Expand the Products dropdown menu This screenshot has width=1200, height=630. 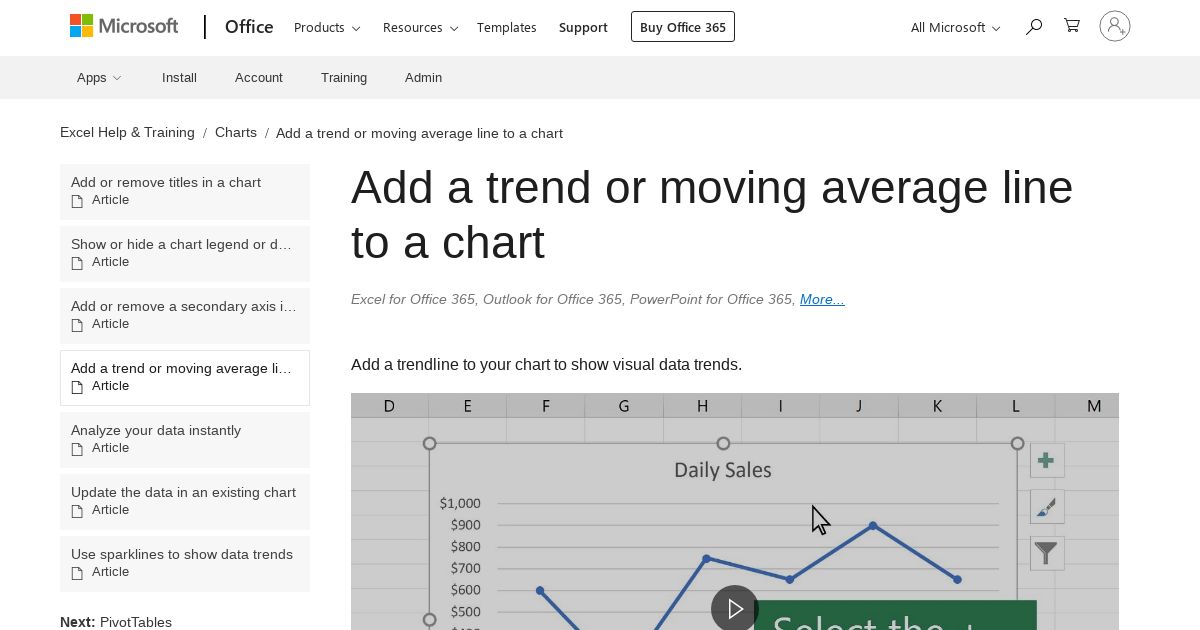coord(327,27)
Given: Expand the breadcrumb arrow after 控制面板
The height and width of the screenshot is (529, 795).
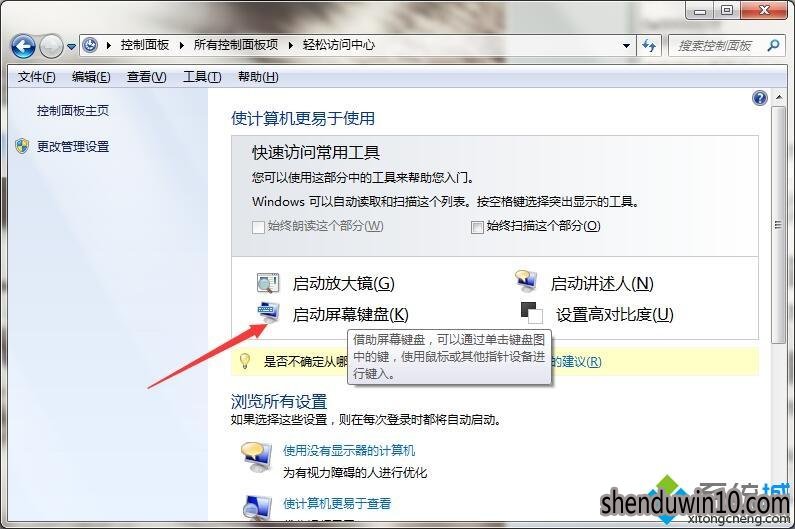Looking at the screenshot, I should [x=182, y=45].
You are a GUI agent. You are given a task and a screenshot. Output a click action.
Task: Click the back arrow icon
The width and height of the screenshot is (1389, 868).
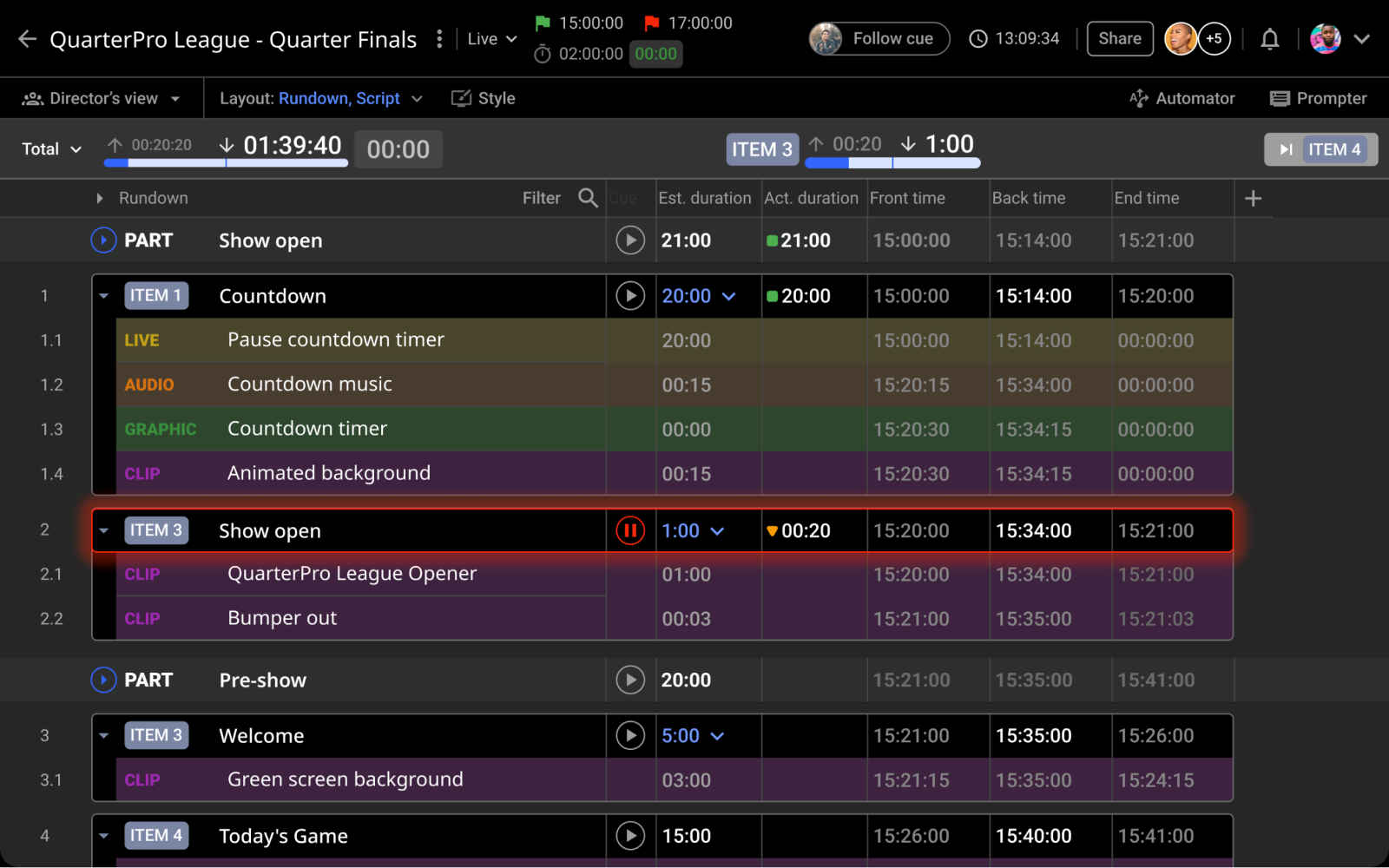(x=27, y=39)
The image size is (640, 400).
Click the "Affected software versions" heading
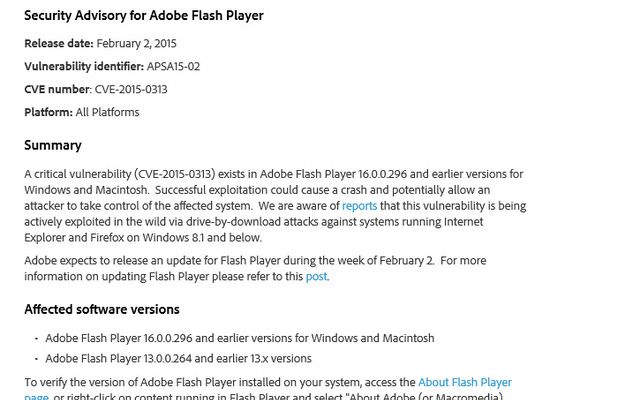click(x=102, y=309)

_ _ _ _

▶ Activity
Please reproduce, word for word, only the lines from the line that holds "The image size is (640, 400)." through the final line of the entries above, omitting any pictures.

▶ Task solution
The image size is (640, 400).
Click the "Affected software versions" heading
click(x=102, y=309)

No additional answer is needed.